Section author: Sebastian Jentschke
Use the R-version of the PROCESS-macro from within jamovi
In preparation: You need to install Rj and to download the most recent version
of the PROCESS-macro.
Open the ZIP-file that you downloaded, go into the folder PROCESS v... for
R and extract the process.R-file into your Documents-directory.
Open a data file that you want to use for your analyses. Afterwards, open
Rj using the R-symbol in the Analyses-icon-bar (Rj is a
jamovi module; if you have not installed it yet, you may check
Install modules in jamovi).
Now you are ready to write R-code inside jamovi. Run the following code in the
Rj text box for commands. You may just copy-and-paste the following code.
on Windows
source(file.path(Sys.getenv('HOMEDRIVE'), Sys.getenv('HOMEPATH'), 'Documents', 'process.R'))
on Mac and Linux
source(file.path(Sys.getenv('HOME'), 'Documents', 'process.R'))

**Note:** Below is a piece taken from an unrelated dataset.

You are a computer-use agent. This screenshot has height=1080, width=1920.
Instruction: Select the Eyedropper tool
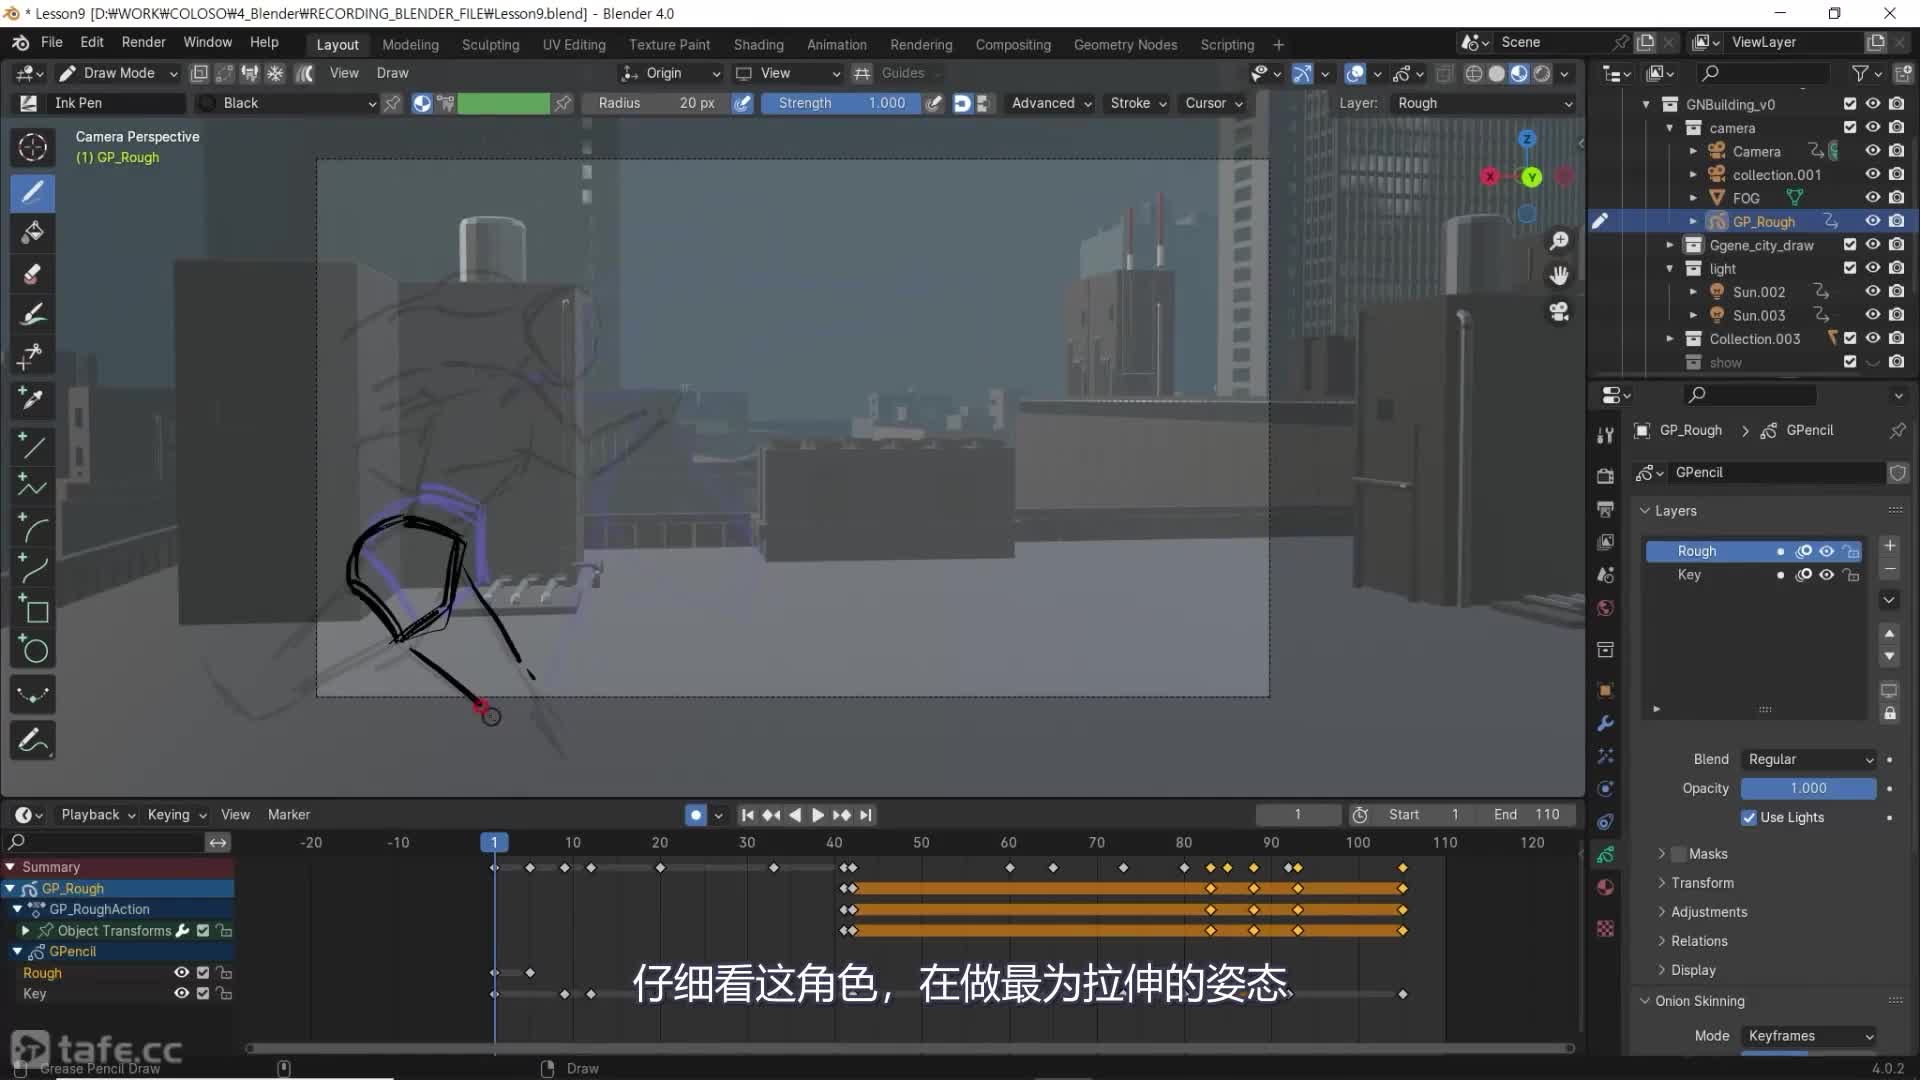[x=32, y=399]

Run this code (source…) by pressing the green triangle. Please be patient,
it might take a moment (up to a minute, depending on how fast your computer
is). You should see an output like this
******************** PROCESS for R Version 4.2 beta ****************
Written by Andrew F. Hayes, Ph.D. www.afhayes.com
Documentation available in Hayes (2022). www.guilford.com/p/hayes3
***********************************************************************
PROCESS is now ready for use.
Copyright 2022 by Andrew F. Hayes ALL RIGHTS RESERVED
Workshop schedule at http://haskayne.ucalgary.ca/CCRAM
Afterwards, the PROCESS-macro is initialized and you can comment the line out
(by putting a # at the start of the line) → # source(…
Now you are set to run analyses. Please note that the PROCESS-macro for
R uses a different random number generator than SPSS and SAS[1] and that
therefore the bootstrapping confidence intervals for the Indirect
effect(s) of X on Y are different from what the output shown in the book.
Furthermore, does the current version of the PROCESS-macro for R accept
data only in numeric format.[2] Thus, factors must be converted to numeric
form (e.g., 0 and 1) prior to their use in a PROCESS command. This can
be done using the following command in Rj (just copy-and-paste it).
for (C in names(data)[sapply(data, is.factor)]) { data[[C]] = as.numeric(data[[C]]) - min(as.numeric(data[[C]])) }
Once this is done, you may just write (or copy-and-paste if you own the e-book)
the commands that are shown in the book. Please note that you have to change
the name of the data set: in this example, taken from p. 188 of Hayes (2022),
the dataset pmi is required (to download the data sets). Thecommand in the book has
to be adjusted by changing data = pmi into data = data (data refers
to the currently opened dataset in jamovi).
process(data = data, y = "reaction", x = "cond", m = c("import", "pmi"), total = 1, contrast = 1, model = 6,seed = 31216)
Please remember that you have to run the source… command again whenever you
open a new dataset / a new jamovi session. If you want to run several analyses
with the same dataset / within the same jamovi session, this is not required.